▶

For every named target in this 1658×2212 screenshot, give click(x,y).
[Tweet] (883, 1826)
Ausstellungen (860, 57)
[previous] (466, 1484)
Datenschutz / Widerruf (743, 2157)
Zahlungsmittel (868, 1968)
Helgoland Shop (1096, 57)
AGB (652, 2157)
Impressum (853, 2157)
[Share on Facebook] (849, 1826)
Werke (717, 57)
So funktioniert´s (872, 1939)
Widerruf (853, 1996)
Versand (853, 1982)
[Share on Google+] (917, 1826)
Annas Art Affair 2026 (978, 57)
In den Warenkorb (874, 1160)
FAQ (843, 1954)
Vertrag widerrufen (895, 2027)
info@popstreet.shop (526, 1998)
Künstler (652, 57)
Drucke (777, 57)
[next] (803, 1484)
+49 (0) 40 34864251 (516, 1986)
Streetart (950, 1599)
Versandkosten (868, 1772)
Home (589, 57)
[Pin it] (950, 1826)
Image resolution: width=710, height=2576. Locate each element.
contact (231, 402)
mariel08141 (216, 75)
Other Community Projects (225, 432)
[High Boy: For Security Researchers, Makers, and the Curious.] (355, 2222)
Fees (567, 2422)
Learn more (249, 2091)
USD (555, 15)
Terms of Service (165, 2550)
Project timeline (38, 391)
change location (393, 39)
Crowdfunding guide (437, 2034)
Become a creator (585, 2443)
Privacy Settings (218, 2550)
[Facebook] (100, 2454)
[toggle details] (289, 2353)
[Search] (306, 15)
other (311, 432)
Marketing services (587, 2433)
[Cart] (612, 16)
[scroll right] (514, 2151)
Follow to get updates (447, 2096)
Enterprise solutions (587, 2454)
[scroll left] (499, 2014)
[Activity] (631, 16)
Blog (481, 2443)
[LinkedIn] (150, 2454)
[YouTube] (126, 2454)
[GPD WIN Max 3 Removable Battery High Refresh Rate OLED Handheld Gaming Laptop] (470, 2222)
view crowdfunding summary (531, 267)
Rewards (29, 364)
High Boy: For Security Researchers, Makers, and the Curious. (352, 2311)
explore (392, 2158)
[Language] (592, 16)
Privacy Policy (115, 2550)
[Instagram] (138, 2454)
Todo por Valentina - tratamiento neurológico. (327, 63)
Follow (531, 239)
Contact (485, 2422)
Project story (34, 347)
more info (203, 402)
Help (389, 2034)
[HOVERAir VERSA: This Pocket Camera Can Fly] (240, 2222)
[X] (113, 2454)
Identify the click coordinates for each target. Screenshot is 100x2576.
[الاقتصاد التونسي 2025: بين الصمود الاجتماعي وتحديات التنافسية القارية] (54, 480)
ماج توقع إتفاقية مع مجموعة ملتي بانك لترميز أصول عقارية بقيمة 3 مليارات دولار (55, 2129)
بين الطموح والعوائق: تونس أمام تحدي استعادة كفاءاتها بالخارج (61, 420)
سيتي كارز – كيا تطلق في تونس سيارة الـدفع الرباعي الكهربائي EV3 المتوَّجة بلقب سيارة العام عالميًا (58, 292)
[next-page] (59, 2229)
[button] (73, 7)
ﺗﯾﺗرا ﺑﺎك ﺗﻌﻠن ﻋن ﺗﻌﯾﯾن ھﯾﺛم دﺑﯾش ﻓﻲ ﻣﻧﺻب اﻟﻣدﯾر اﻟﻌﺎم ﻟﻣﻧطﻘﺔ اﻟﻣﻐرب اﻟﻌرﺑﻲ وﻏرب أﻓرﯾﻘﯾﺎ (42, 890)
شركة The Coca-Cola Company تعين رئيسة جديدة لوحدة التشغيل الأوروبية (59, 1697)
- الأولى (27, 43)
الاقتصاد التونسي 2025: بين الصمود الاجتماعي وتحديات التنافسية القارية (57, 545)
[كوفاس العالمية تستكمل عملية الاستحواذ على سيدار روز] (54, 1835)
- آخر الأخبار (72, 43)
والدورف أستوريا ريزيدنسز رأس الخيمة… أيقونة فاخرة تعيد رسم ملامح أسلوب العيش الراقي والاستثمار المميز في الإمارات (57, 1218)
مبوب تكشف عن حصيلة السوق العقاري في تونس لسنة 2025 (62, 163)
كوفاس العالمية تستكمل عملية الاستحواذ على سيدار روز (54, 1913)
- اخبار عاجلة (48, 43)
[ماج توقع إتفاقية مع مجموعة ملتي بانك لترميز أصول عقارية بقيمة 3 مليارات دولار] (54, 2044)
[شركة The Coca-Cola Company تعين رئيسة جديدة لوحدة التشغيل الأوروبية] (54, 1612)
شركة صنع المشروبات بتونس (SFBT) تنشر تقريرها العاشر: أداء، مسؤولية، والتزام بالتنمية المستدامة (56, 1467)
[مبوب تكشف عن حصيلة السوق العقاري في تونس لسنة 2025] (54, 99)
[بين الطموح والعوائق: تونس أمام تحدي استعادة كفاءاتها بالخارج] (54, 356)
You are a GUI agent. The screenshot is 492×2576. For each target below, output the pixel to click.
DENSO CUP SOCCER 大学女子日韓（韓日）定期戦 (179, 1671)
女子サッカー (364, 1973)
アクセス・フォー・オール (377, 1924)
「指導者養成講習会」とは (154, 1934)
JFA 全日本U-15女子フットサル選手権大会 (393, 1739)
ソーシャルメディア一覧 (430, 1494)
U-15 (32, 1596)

◀

— Brief —
Among the entries above, find the line with "Image resolution: width=710, height=2576." and the line with "other (311, 432)"; give again exactly these two lines and all lines between them.

— Exercise result —
Image resolution: width=710, height=2576. Locate each element.
contact (231, 402)
mariel08141 (216, 75)
Other Community Projects (225, 432)
[High Boy: For Security Researchers, Makers, and the Curious.] (355, 2222)
Fees (567, 2422)
Learn more (249, 2091)
USD (555, 15)
Terms of Service (165, 2550)
Project timeline (38, 391)
change location (393, 39)
Crowdfunding guide (437, 2034)
Become a creator (585, 2443)
Privacy Settings (218, 2550)
[Facebook] (100, 2454)
[toggle details] (289, 2353)
[Search] (306, 15)
other (311, 432)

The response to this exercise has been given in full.